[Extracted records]
- - - - - - -

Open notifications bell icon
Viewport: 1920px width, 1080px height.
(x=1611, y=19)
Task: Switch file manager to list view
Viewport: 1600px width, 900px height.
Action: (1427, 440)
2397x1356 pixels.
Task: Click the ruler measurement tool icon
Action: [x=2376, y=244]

- - - - - - -

WHAT THE TASK REQUIRES
If a line appears above, it belongs in your answer, printed exactly.

RESPONSE AREA
Open notifications bell icon
Viewport: 1920px width, 1080px height.
(x=1611, y=19)
Task: Switch file manager to list view
Viewport: 1600px width, 900px height.
Action: (1427, 440)
2397x1356 pixels.
Task: Click the ruler measurement tool icon
Action: [x=2376, y=244]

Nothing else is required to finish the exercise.